A trama é contemporânea e gira em torno do que, a princípio, parece ser uma simples investigação policial em meio à floresta amazônica.  Tudo começa quando a jovem agente Helena (Juana del Rio) é enviada pela polícia da capital à região da fronteira Colômbia-Brasil para investigar o assassinato de quatro missionárias na floresta.

‘Frontera Verde’ / Divulgação

Enfrentando muita resistência dos guardas locais contra sua autoridade, a personagem conta somente com a ajuda do policial indígena Reynaldo (Nelson Camayo) para cumprir com a missão. Paralelamente, Yua (Miguel Ramos) e Ushe (Angela Cano), dois indígenas chamados por outras tribos de Os Eternos, lutam para proteger as riquezas da floresta de tentativas de dominação. 

Essa é a segunda vez que Guerra filma na Amazônia. Em 2016, o diretor foi indicado ao Oscar de Melhor Filme Estrangeiro por O Abraço da Serpente, produção que narra a interação de um indígena com um homem branco; algo próximo do que acontece na série da Netflix. Guerra também já havia trabalhado com Toulemonde em Pássaros de Verão – ele como codiretor ao lado de Cristina Gallego e Toulemonde como roteirista – , filme que estreia nos cinemas brasileiros no próximo dia 22. 

FRONTEIRAS

As fronteiras físicas na série são tão ricas em significado quanto as alegóricas. Do encontro de Brasil e Colômbia, por exemplo, a produção traça um retrato realista de regiões fronteiriças. Ali, dividindo espaço com os mais variados sotaques de português, espanhol e línguas indígenas, há abandono público e militarismo; há a cidade e a floresta; gente branca, negra e povos nativos; o tecnológico e o analógico; o tradicional e o contemporâneo. 

Imagem: divulgação

Mas para além do registro de um tecido social singular, formado pelas especificidades de questões que convivem nas fronteiras entre países, a série rompe com as barreiras que separam o realismo do extraordinário. Com sutileza,  comentário social e fantasia se complementam e dão o tom da narrativa. 

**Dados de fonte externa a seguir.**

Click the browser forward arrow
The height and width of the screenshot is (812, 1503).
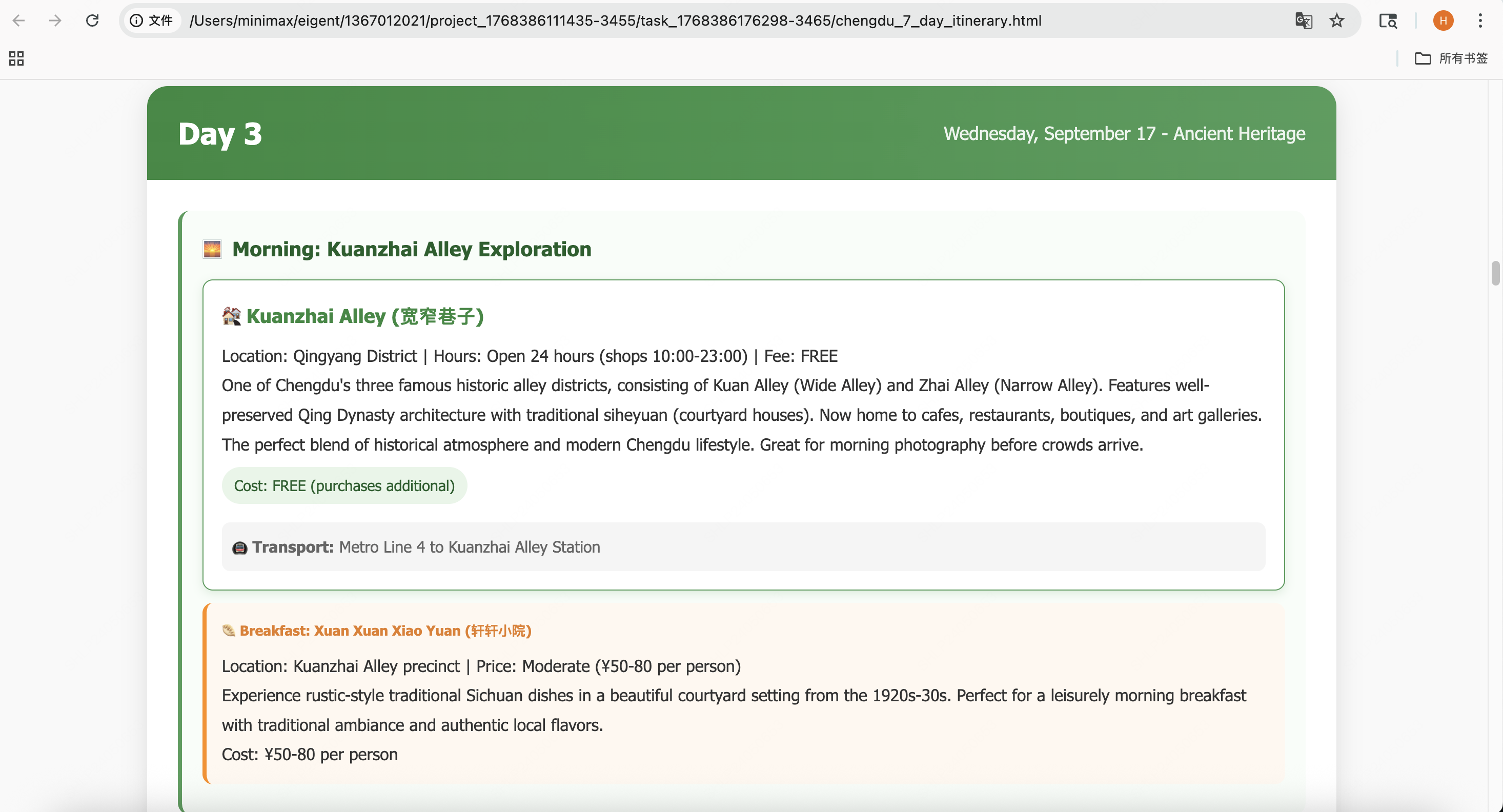[x=55, y=21]
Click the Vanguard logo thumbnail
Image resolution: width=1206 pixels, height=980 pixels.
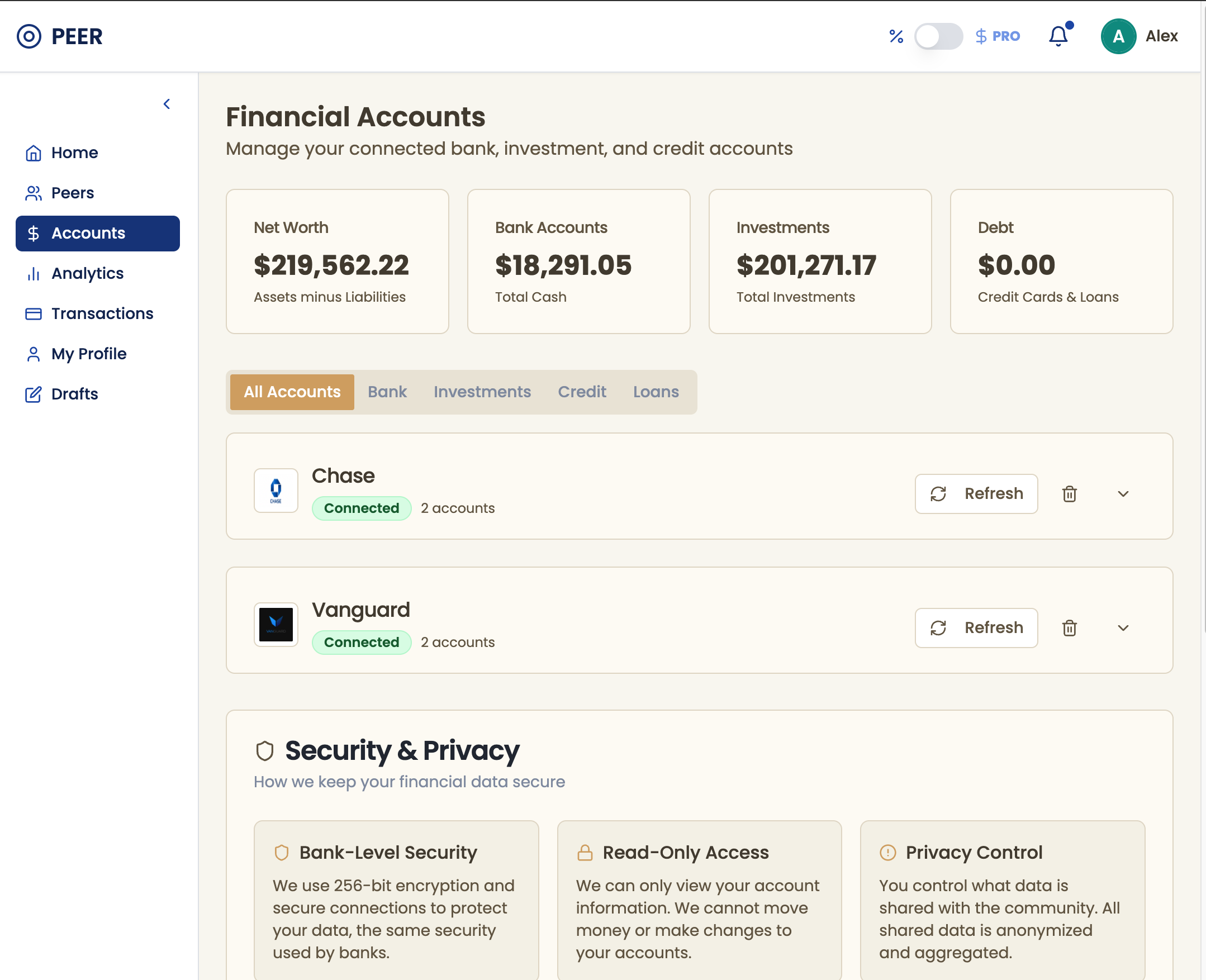(x=276, y=624)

Para tanto, o suspense criminal acaba servindo mais como pretexto para inserir qualquer assinante da Netflix, de qualquer lugar do mundo, numa trama repleta de simbolismos, cujo gênero de investigação consegue soar familiar a todos.

COSMOVISÃO INDÍGENA 

Duas frentes narrativas são adotadas em Frontera Verde. Na primeira, a interação de Helena com Reynaldo gera situações de percepção de alteridades. Ela, branca, vem da cidade; é uma estranha na floresta, mas tem boas intenções. Ele, afastado da própria comunidade e agora policial, faz a ponte entre o urbano e a mata; carrega valores ancestrais, mas aprendeu a se virar nas engrenagens de instituições e burocracias corrompidas. Já Yua e Ushe  introduzem na trama a magia da grandiosidade e dos mistérios da floresta. 

Ushe (Angela Cano) e Yua (Miguel Ramos) / Divulgação

A série recusa facilidades narrativas, mediocridades no emprego do sobrenatural e simplismos sobre as dinâmicas sociais da região amazônica. Por isso, a fantasia é usada a serviço da construção de metáforas que possam tornar acessíveis alguns conceitos da cosmovisão indígena. 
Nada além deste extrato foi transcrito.